* [Work instruction]:
Look through the data below and show every line that includes "pixels".

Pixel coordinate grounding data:
Start of Block

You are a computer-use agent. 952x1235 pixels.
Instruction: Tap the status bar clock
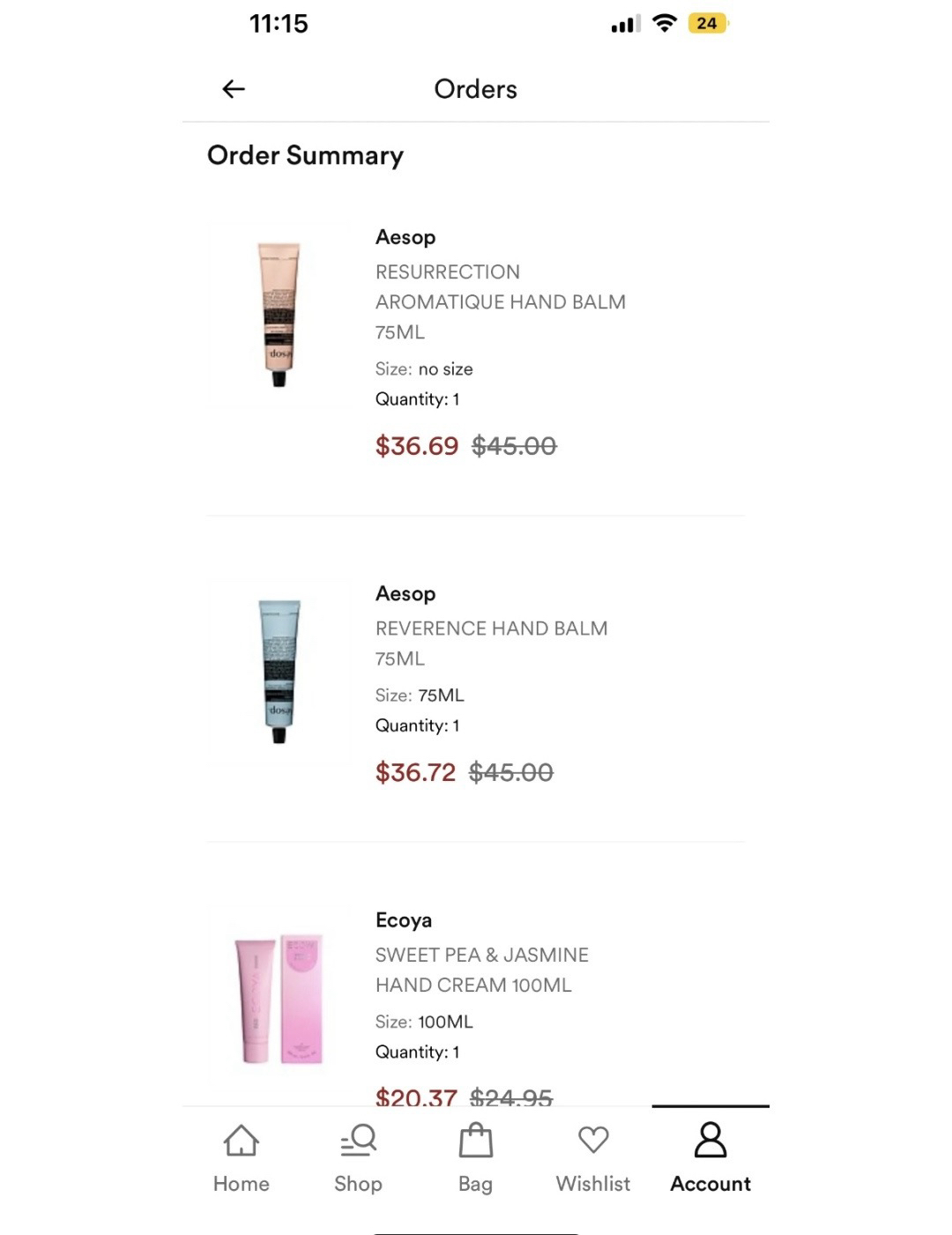pos(279,24)
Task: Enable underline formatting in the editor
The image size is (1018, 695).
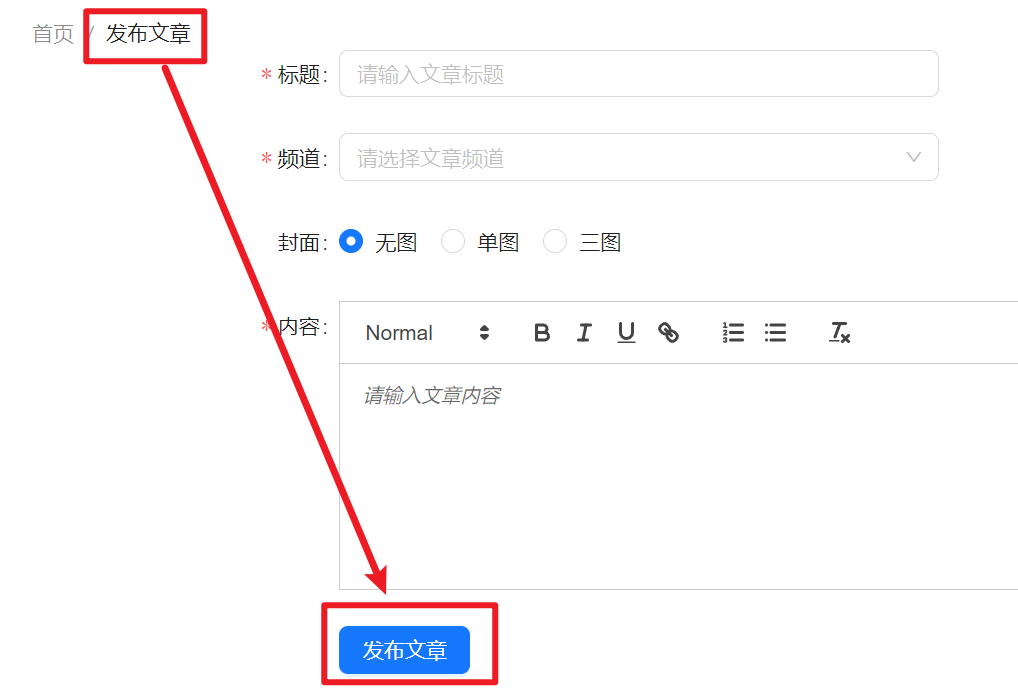Action: click(x=626, y=333)
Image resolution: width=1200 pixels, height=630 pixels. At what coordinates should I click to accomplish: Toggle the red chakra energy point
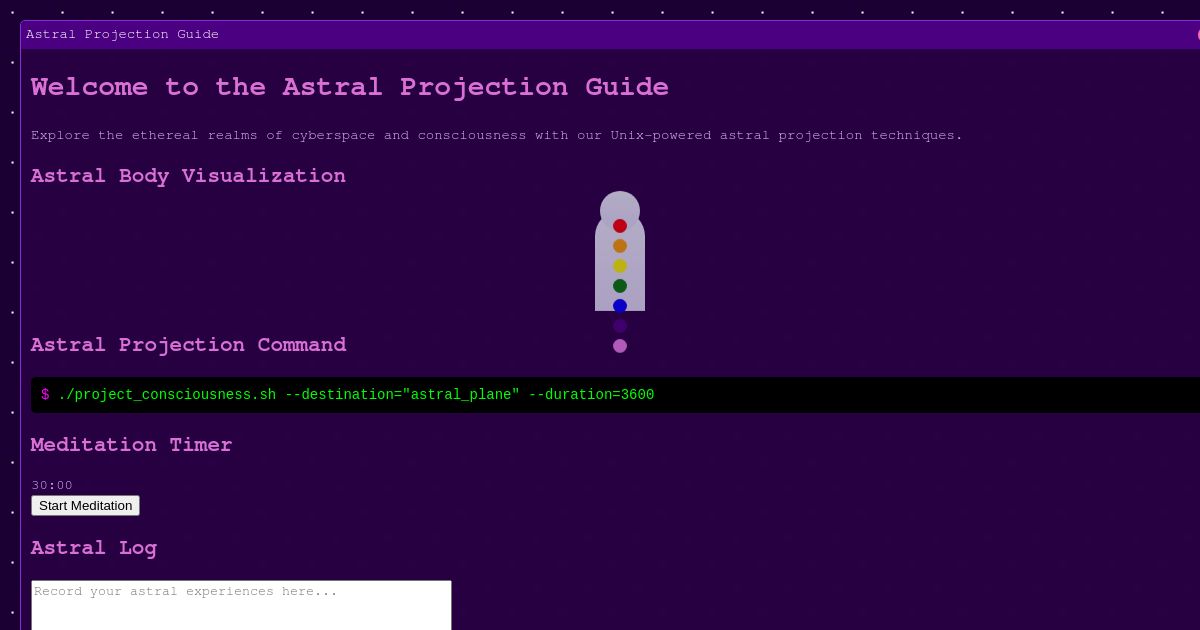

End of Block

* [Output for this exercise]:
You are a computer-use agent. 952x1235 pixels.
Image resolution: width=1200 pixels, height=630 pixels. At what coordinates should I click to accomplish: Toggle the red chakra energy point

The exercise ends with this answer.